Medicare Advantage plans

By April 29, 2014 January 3rd, 2020 Making the Most of your Medicare

We get clients asking us all the time about $0 premium plans, which are called Medicare Advantage plans.  Below is a list of the major issues with Medicare Advantage plans

–          Advantage plans limit the number of doctors and hospitals you have access to. We suggest you call all your providers before enrolling in a plan.

–          Medicare Advantage plans utilize something called Prior Authorization, which means that the provider must get approval from the insurer before a service is covered.  If the insurance company disagrees with the doctor, a service may not be covered.

–          If you are a diabetic you may be paying 20% for your supplies.

–          The plans are not guaranteed renewable, meaning they can leave you without coverage if they decide not to renew in the future. Medicare Advantage Plans only sign an annual contract with the government, which is subject to federal funding.  If the funding is cut the plan may decide to stop offering coverage.
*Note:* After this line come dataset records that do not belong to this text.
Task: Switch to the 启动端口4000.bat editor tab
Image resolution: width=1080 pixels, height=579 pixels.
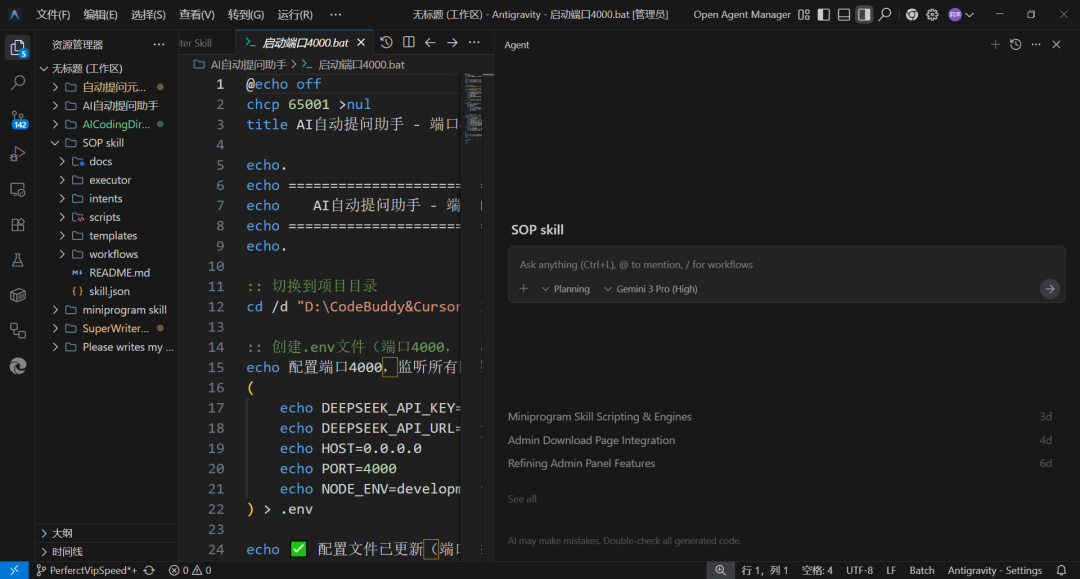Action: (x=304, y=43)
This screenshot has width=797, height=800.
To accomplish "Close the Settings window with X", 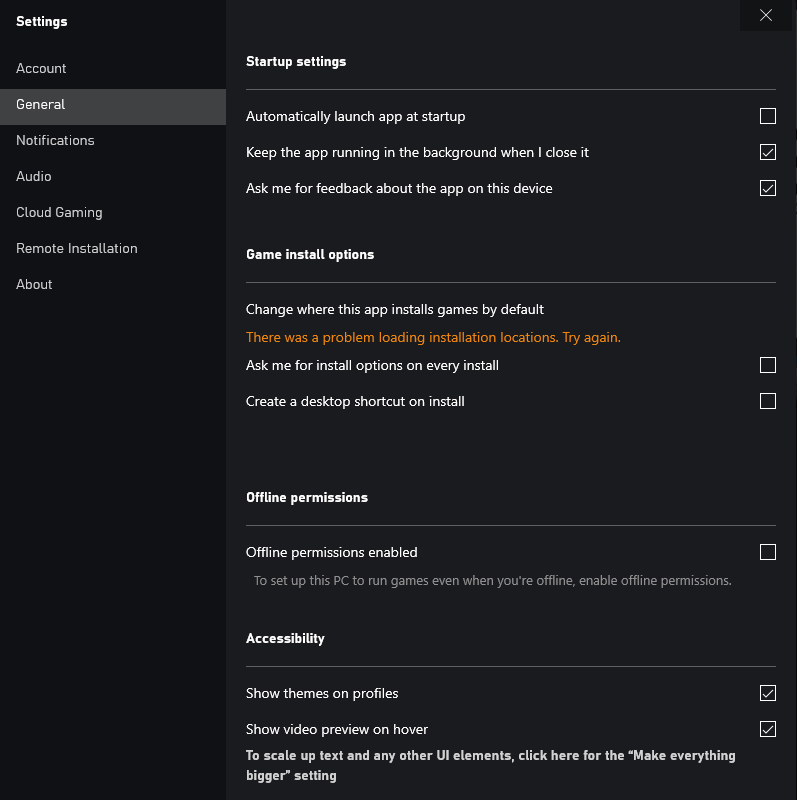I will tap(766, 15).
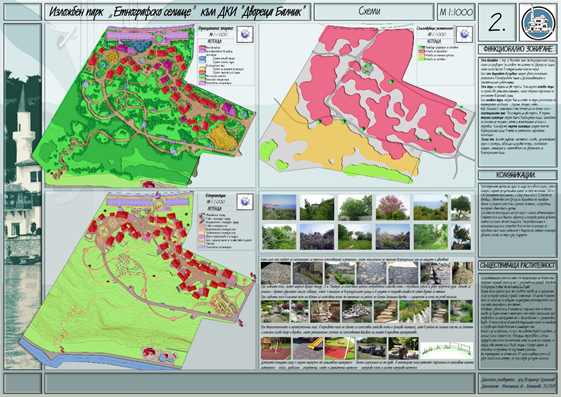The width and height of the screenshot is (561, 397).
Task: Click the yellow hatched zone on zoning map
Action: coord(223,137)
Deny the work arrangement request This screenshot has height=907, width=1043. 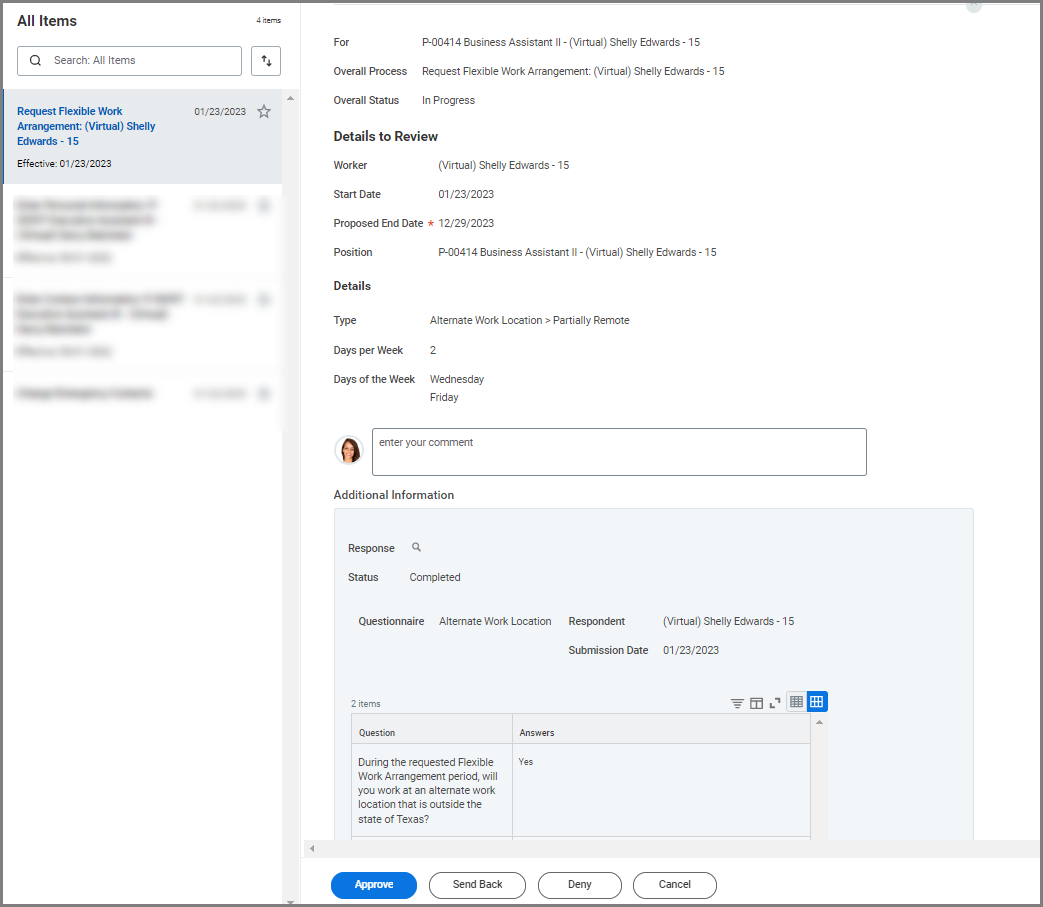tap(579, 885)
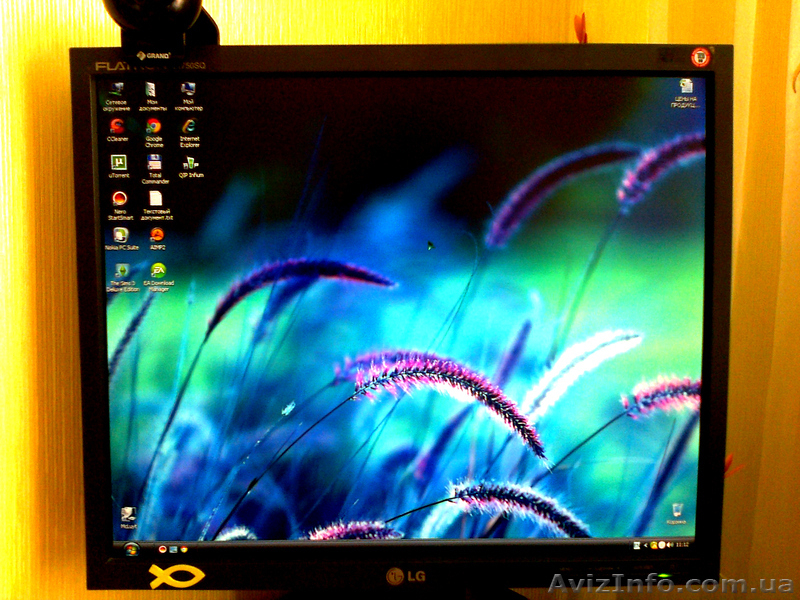
Task: Select the uTorrent desktop icon
Action: 119,162
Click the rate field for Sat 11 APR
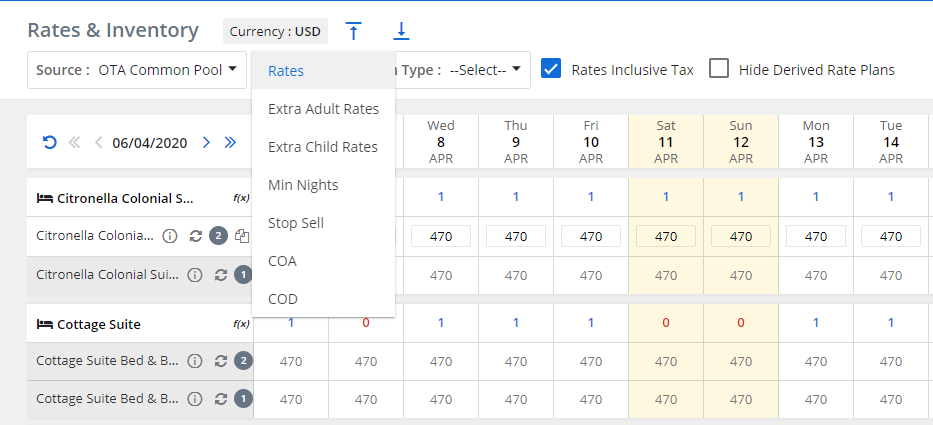Screen dimensions: 933x425 (x=666, y=237)
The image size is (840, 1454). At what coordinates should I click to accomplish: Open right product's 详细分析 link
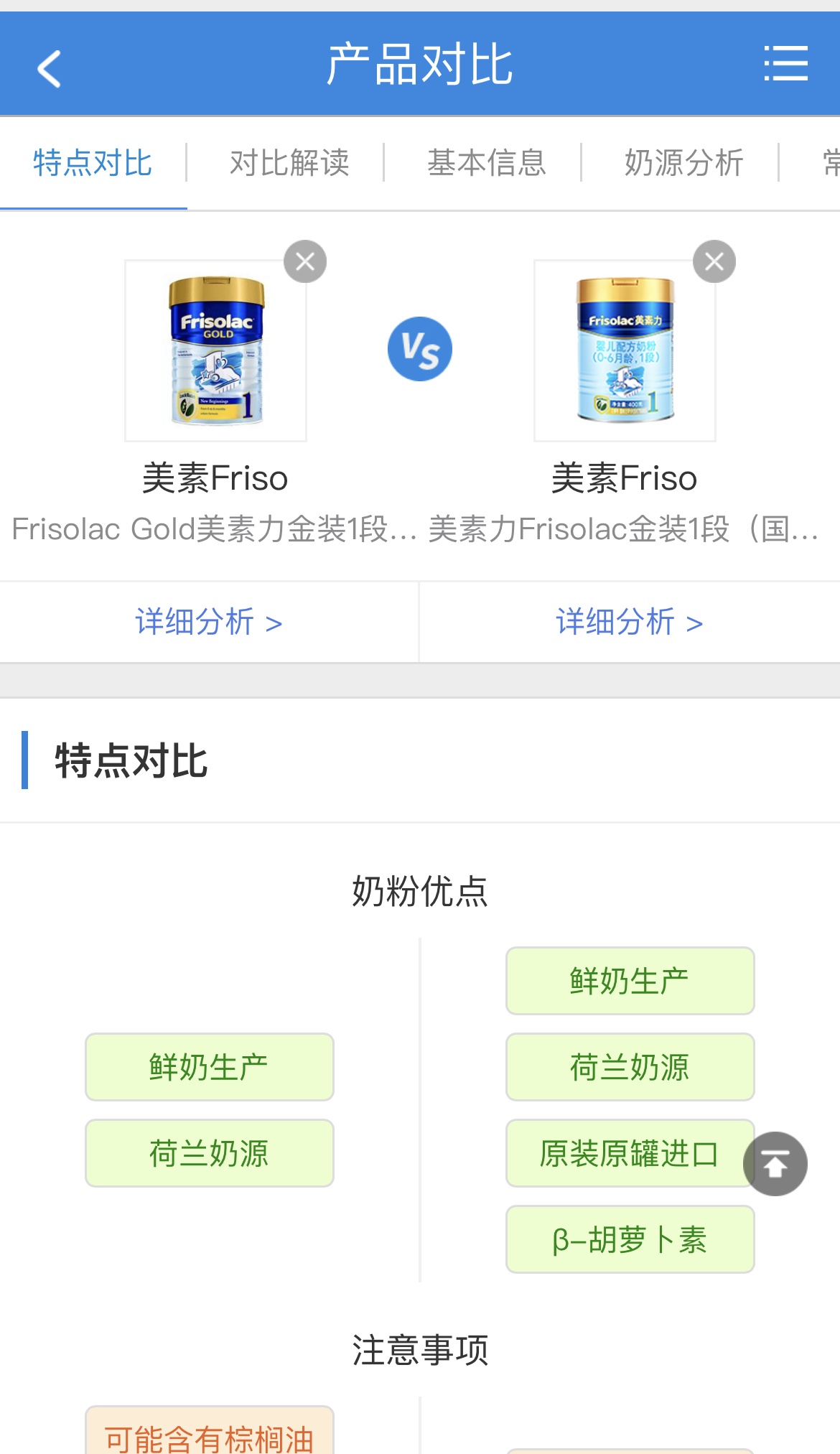pyautogui.click(x=630, y=622)
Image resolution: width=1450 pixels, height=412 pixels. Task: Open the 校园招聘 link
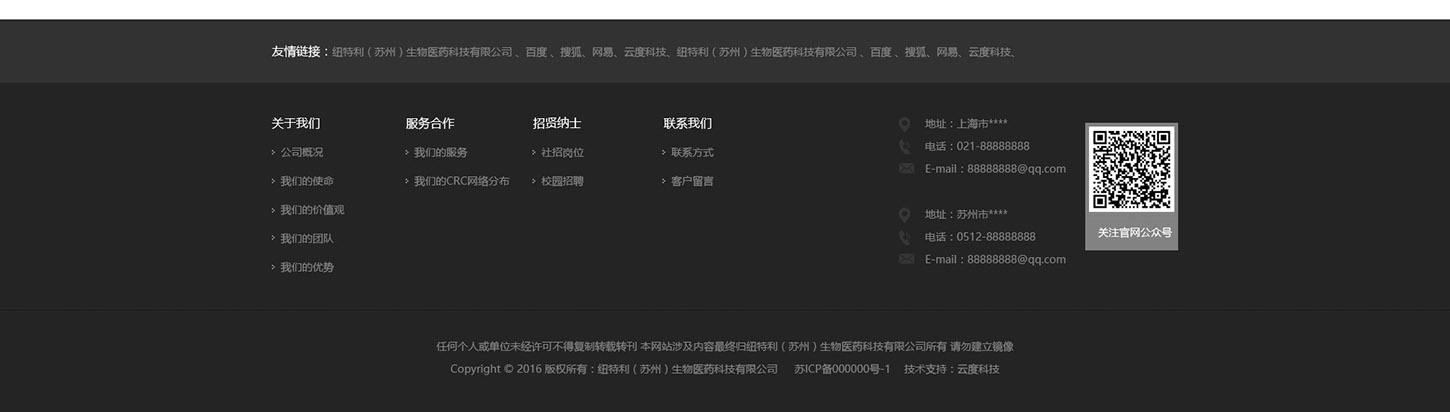coord(562,182)
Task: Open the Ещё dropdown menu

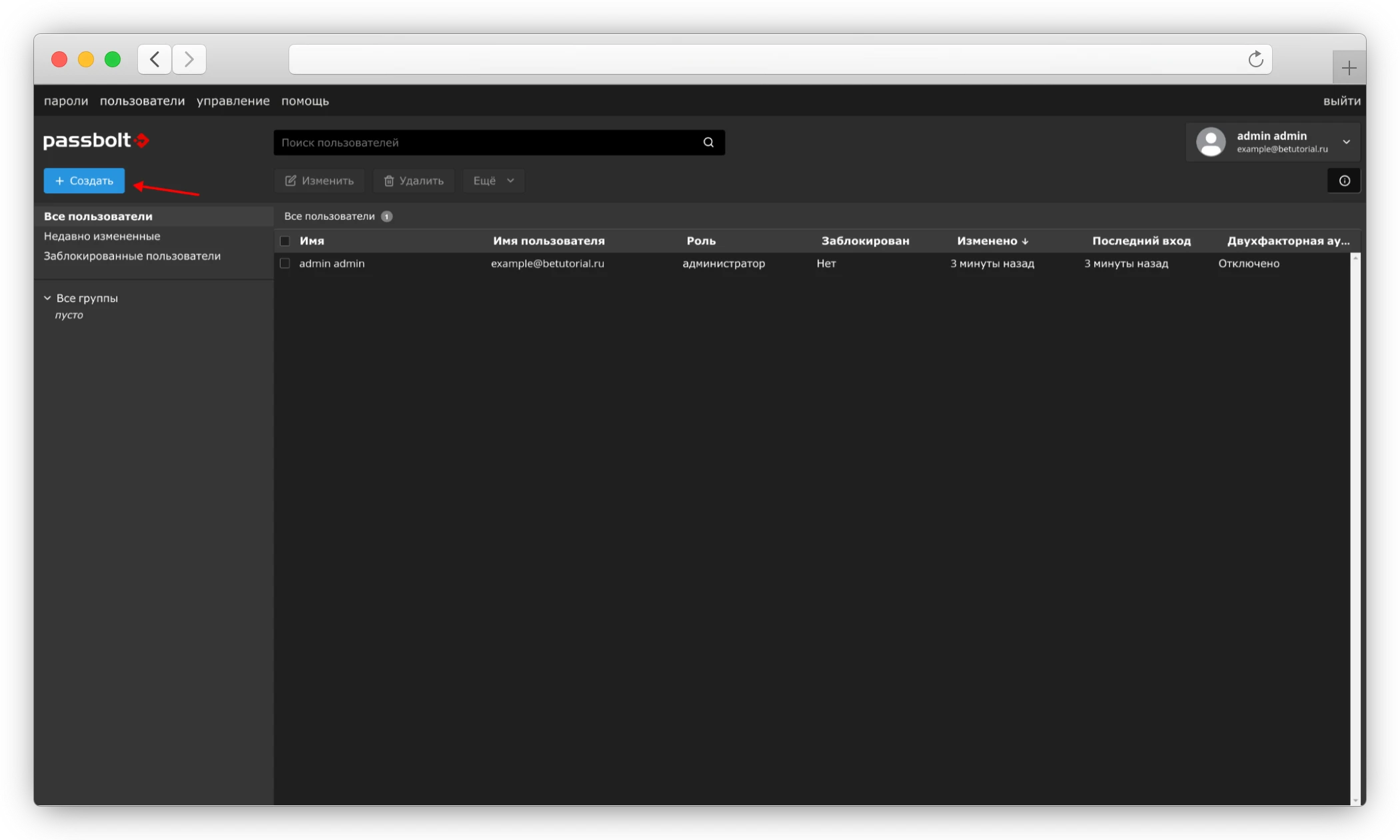Action: tap(493, 181)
–           Are you on a Medicare part B covered drug?  These are generally medications administered at a physician’s office, i.e. infusions or implants. Medicare Advantage plans generally leave you with a 20% copay.

–          Do you use an internist or specialist as your Primary Doctor?  This can cause issues with HMO plans that require a gatekeeper for referrals.  You may be tasked with switching doctors or finding a doctor to refer you to your internist.

Generally people who sign up for a Medicare Advantage plan see the $0 monthly premium and not the monthly copays or the hoops these plans can make you jump and your doctor jump through to get the care you need. When making the tough choice between Original Medicare and a supplement vs. a Medicare Advantage plan, you must look at all your out of pocket cost, not just the $0 premium.